Financial variability can be a tricky thing to deal with for anybody. Although, it’s mainly small business owners and freelancers who experience this more frequently and rely on their fluctuating monthly income to pay their bills. In such instances, a credit card might come to your rescue. But what would you do if the amount you need to pay is substantial? You could take advantage of your credit score and take a personal loan. But loans come with high-interest rates, and not everybody can choose to live with the mental burden of having to pay the money back.
A credit line can be the safest and most viable choice in such cases.
A line of credit is an amount borrowed from the bank. That sounds similar to loans, but they’re pretty different. A line of credit has a prefixed maximum amount approved by the bank to the borrower. Think of it as a credit card limit, but here you get to decide what the limit will be instead of the bank (though in the end, it’s on the lender to approve it). Unlike a loan- where you have to pay the interest on the entire amount you borrow from the bank, with a line of credit, you pay the interest amount for the amount you use until the fixed maximum limit.
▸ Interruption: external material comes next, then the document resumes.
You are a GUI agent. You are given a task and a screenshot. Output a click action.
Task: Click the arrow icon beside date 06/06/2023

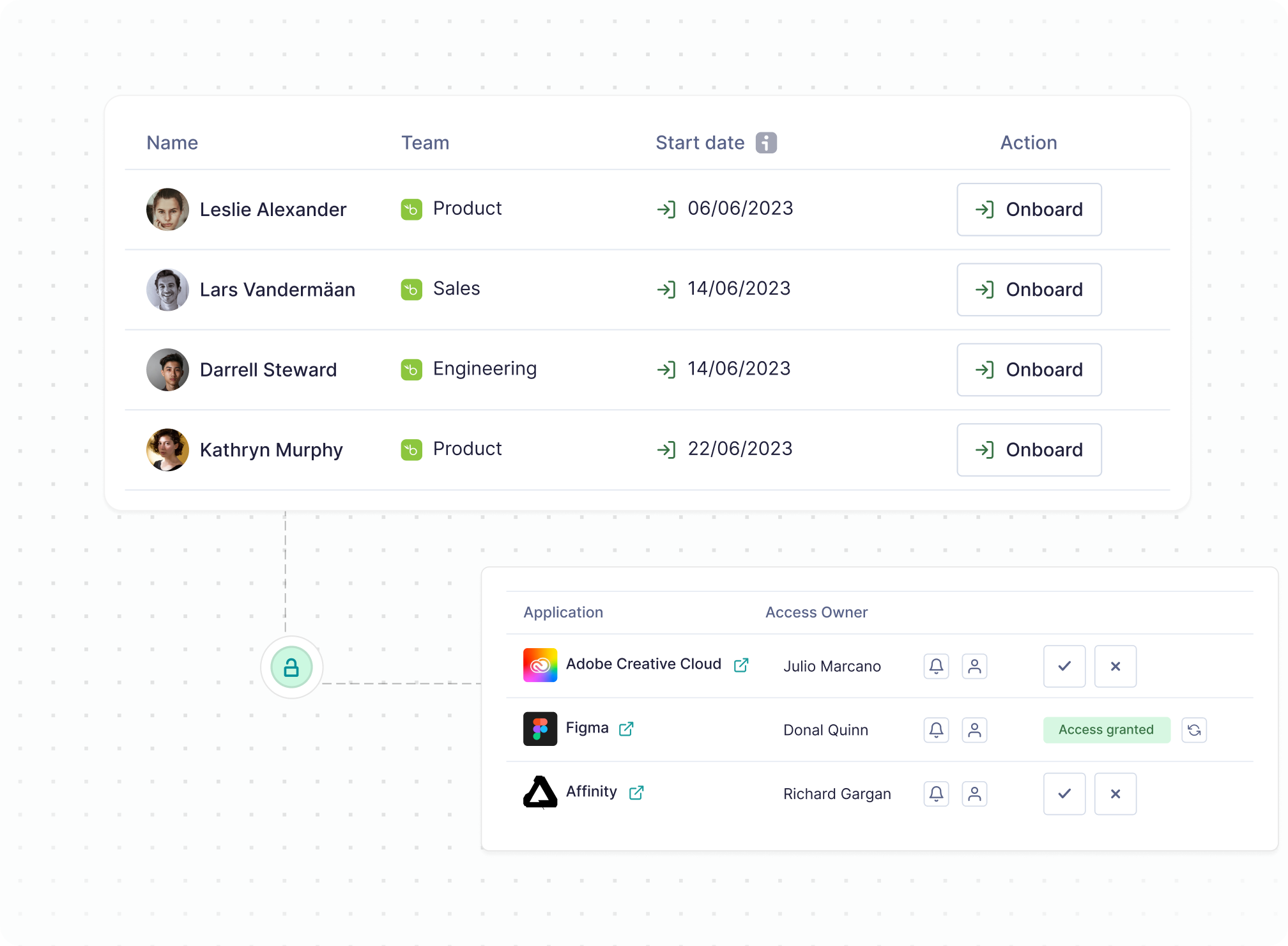click(667, 209)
A simple example illustrating this is as follows: An imaginary person owns a business and has variable gross income each month. The person’s monthly expenses are 100000 INR or less. One month when the person’s company didn’t do well, the person needed 100000 INR to sustain. Instead of taking instant personal loans, our imaginary person decided to take a credit line of 100000 INR from the bank. In the end, the imaginary person used only 40000 out of the 100000 INR. Thus, the person only had to pay the interest on the 40000 INR used.
Another benefit of a personal line of credit is that it is similar to an unsecured loan. In other words, it doesn’t require collateral. Usually, a good credit score closer to 700 will make you eligible for a line of credit. Additionally, proof of stable income or savings can help.
Another benefit is the flexibility of repayment. While loans have a fixed repayment schedule, the repayment schedule for a line of credit may vary. Additionally, unlike loans with fixed income rates, a line of credit usually has a variable and lower interest rate. Sometimes, you may be able to negotiate the interest rate with the lender.
However, like everything that involves money, there are a few cons that borrowers must take into consideration before getting a line of credit. As mentioned before, interest rates vary, so when the interest rate becomes higher, the amount that has to be repaid will also rise.
Another advantage of a line of credit that differentiates it from fixed loans is that there’s no need for the funds to be used towards the purpose the borrower borrowed it. The borrower can access as much money as they want below the pre-approved limit and use it for anything they want. Furthermore, successful repayment of a line of credit can contribute towards a stronger credit score.
Nonetheless, a line of credit is an excellent alternative over small personal loans as they give the borrower more repayment flexibility.